◆ Given text ◆
⁂

Question

A parallel plate capacitor is made of two dielectric blocks in series. One of the blocks has thickness $d_1$ and dielectric constant $k_1$ and the other has thickness $d_2$ and dielectric constant $k_2$ as shown in fig. This arrangement can be thought as a dielectric slab of thickness $d=d_1+d_2$ and effective dielectric constant $k$. The $k$ is then :

• A. $\frac{k_1{d}_1+k_2{d}_2}{d_1+d_2}$
• B. $\frac{k_1{d}_1+k_2{d}_2}{k_1+k_2}$
• C. $\frac{k_1{k}_2(d_1+d_2)}{k_1{d}_2+k_2{d}_1}$
• D. $\frac{2k_1{k}_2}{k_1+k_2}$

Answer 1

Answer: (C)

For the first block

Thickness $=d_1$

Dielectric constant $=k_1$

Capacitance $=C_1$

For second block

Thickness $=d_2$

Dielectric constant $=k_2$

Capacitance $=C_2$

Capacitors C₁ and C₂ are connected in parallel. So equivalent capacitance is :
$\frac{1}{C_{eq}}=\frac{1}{C_1}+\frac{1}{C_2}$

$C_{eq}=\frac{C_1{C}_2}{C_1+C_2}........\left(1\right)$

Capacitance in parallel plate capacitor is given as

$C_1=\frac{k_1{\epsilon }_{0}A}{d_1}\&C_2=\frac{k_2{\epsilon }_{0}A}{d_2}$

So, equation (1) becomes

$C_{eq}=\frac{k_1{k}_2{\epsilon }_{0}A}{k_1{d}_2+k_2{d}_1}.............\left(2\right)$

Equivalent capacitance for the combination is

$C=\frac{k{\epsilon }_{0}A}{d_1+d_2}.........\left(2\right)$

From equation (1) and (2)

$\frac{k_1{k}_2{\epsilon }_{0}A}{k_1{d}_2+k_2{d}_1}=\frac{k{\epsilon }_{0}A}{d_1+d_2}$

$k=\frac{k_1{k}_2(d_1+d_2)}{k_1{d}_2+k_2{d}_1}$

⁂

(Element and text position data)
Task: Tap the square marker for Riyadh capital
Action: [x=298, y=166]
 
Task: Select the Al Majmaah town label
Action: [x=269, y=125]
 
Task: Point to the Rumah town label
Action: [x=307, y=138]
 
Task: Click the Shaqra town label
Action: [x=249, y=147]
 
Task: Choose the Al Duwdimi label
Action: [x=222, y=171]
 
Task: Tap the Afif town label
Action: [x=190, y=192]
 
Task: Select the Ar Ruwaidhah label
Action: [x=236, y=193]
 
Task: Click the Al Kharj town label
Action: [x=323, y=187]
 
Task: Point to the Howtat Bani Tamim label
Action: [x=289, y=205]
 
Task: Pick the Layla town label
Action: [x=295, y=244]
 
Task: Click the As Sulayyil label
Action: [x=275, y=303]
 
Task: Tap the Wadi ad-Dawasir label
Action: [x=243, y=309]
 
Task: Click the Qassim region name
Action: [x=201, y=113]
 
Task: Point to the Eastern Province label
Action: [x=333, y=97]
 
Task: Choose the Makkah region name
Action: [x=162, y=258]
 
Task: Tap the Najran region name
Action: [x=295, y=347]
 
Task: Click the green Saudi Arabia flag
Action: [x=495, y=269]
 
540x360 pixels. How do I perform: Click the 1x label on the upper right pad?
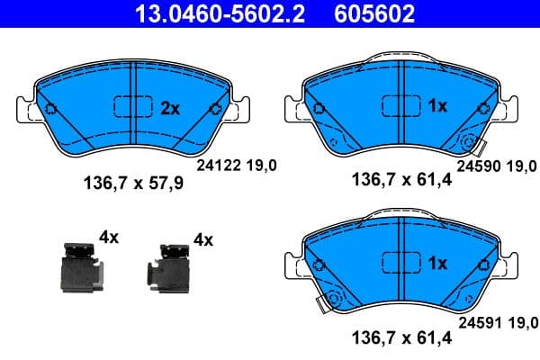[437, 106]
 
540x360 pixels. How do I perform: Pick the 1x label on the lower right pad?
[437, 264]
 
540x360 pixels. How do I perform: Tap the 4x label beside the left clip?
[109, 238]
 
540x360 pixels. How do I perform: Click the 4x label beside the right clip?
[202, 239]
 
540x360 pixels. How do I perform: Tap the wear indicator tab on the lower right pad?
[320, 304]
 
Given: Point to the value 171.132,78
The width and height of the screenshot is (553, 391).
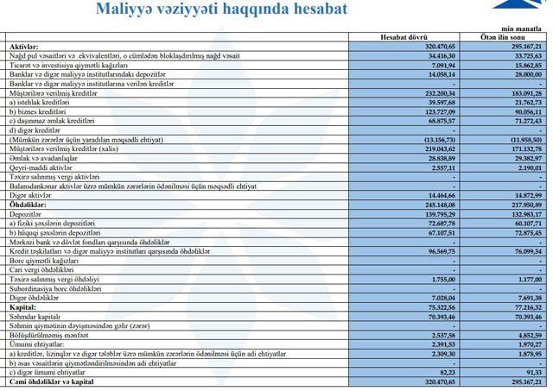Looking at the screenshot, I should point(523,148).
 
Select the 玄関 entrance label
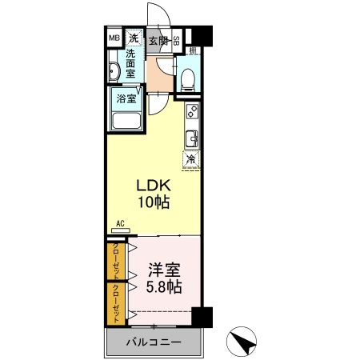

⁂

◆ Work instructions ◆
a. In the capacitor problem, what thickness does the combined slab of the two blocks have?
b. Reproduce part of the capacitor problem, beginning at the words "A parallel plate" and stopping after the words "Answer: (C)".

◆ Results of the exercise ◆
a. The slab has thickness $d=d_1+d_2$.

b.
A parallel plate capacitor is made of two dielectric blocks in series. One of the blocks has thickness $d_1$ and dielectric constant $k_1$ and the other has thickness $d_2$ and dielectric constant $k_2$ as shown in fig. This arrangement can be thought as a dielectric slab of thickness $d=d_1+d_2$ and effective dielectric constant $k$. The $k$ is then :

• A. $\frac{k_1{d}_1+k_2{d}_2}{d_1+d_2}$
• B. $\frac{k_1{d}_1+k_2{d}_2}{k_1+k_2}$
• C. $\frac{k_1{k}_2(d_1+d_2)}{k_1{d}_2+k_2{d}_1}$
• D. $\frac{2k_1{k}_2}{k_1+k_2}$

Answer 1

Answer: (C)